In a survey of 106 senior information technology and data security professionals at major U.S. companies regarding their confidence that they had detected all significant security breaches in the past year, the following responses were obtained. $$\begin{array}{lcccc} \hline & \begin{array}{c} \text { Very } \\ \text { confident } \end{array} & \begin{array}{c} \text { Moderately } \\ \text { confident } \end{array} & \begin{array}{l} \text { Not very } \\ \text { confident } \end{array} & \begin{array}{l} \text { Not at all } \\ \text { confident } \end{array} \\ \hline \text { Respondents } & 21 & 56 & 22 & 7 \\ \hline \end{array}$$ What is the probability that a respondent in the survey selected at random a. Had little or no confidence that he or she had detected all significant security breaches in the past year? b. Was very confident that he or she had detected all significant security breaches in the past year?

In a survey on consumer-spending methods conducted in 2006, the following results were obtained: $$\begin{array}{lccccc} \hline & & & & {\text { Debit/ATM }} & \\ \text { Payment Method } & \text { Checks } & \text { Cash } & \text { Credit cards } & \text { cards } & \text { Other } \\ \hline \text { Transactions, \% } & 37 & 14 & 25 & 15 & 9 \\ \hline \end{array}$$ If a transaction tracked in this survey is selected at random, what is the probability that the transaction was paid for a.

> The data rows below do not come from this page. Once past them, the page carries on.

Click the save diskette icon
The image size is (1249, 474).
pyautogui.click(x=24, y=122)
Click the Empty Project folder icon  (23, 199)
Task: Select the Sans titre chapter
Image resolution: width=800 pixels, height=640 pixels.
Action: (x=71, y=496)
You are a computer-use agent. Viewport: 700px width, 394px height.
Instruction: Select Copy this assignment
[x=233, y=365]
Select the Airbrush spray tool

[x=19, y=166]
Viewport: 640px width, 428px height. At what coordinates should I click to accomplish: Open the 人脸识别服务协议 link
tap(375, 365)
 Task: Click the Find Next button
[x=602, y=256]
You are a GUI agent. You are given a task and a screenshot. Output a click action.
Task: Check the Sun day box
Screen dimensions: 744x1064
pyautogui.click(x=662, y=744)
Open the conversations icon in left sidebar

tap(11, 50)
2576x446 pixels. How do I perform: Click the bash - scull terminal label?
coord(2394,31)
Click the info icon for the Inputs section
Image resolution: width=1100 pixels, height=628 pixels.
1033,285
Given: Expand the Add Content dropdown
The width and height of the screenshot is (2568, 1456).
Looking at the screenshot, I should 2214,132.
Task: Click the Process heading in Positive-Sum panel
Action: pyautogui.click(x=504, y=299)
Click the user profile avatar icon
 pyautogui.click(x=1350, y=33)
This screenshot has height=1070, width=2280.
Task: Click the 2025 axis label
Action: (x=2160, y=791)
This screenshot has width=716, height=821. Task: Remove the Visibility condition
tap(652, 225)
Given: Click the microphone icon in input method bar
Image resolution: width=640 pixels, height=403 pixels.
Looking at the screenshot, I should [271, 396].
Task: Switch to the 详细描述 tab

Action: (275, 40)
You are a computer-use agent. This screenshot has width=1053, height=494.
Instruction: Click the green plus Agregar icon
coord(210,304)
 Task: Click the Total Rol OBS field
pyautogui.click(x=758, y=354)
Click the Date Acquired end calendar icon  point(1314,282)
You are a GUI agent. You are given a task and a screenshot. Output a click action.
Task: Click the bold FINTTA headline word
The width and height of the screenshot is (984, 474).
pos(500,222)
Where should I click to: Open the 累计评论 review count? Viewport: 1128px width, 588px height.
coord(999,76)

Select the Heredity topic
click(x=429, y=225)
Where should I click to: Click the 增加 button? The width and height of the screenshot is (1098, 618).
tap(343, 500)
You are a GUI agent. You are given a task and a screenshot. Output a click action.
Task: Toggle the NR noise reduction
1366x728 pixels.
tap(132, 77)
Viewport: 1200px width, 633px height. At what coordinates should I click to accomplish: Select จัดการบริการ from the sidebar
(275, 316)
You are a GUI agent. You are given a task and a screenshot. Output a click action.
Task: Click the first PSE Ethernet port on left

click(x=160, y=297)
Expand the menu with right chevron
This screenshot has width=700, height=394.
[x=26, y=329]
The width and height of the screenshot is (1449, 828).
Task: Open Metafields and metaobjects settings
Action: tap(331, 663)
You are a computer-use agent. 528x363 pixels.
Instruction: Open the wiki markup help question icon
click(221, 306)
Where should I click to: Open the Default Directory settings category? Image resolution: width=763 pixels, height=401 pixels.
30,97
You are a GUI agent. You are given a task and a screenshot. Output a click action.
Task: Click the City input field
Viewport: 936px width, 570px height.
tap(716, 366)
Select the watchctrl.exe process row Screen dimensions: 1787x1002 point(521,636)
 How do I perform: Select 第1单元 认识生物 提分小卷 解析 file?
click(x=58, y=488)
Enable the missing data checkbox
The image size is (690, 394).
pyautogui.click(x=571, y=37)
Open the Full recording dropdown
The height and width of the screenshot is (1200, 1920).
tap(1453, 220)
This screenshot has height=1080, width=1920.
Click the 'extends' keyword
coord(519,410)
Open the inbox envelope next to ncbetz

With a credit card or with a debit/ATM card? b. With cash or some method other than with a check, a credit card, or a debit/ATM card?

Data compiled by the Department of Justice on the number of people arrested in a certain year for serious crimes (murder, forcible rape, robbery, and so on) revealed that \(89 \%\) were male and \(11 \%\) were female. Of the males, \(30 \%\) were under 18 , whereas \(27 \%\) of the females arrested were under 18 . a. What is the probability that a person arrested for a serious crime in that year was under 18 ? b. If a person arrested for a serious crime in that year is known to be under 18 , what is the probability that the person is female?

Determine whether the statement is true or false. If it is true, explain why it is true. If it is false, give an example to show why it is false. Let \(S=\left\\{s_{1}, s_{2}, \ldots, s_{n}\right\\}\) be a uniform sample space for an experiment. If \(n \geq 5\) and \(E=\left\\{s_{1}, s_{2}, s_{5}\right\\}\), then \(P(E)=3 / n\).

Let \(E\) and \(F\) be events such that \(F \subset E\). Find \(P(E \mid F)\) and interpret your result.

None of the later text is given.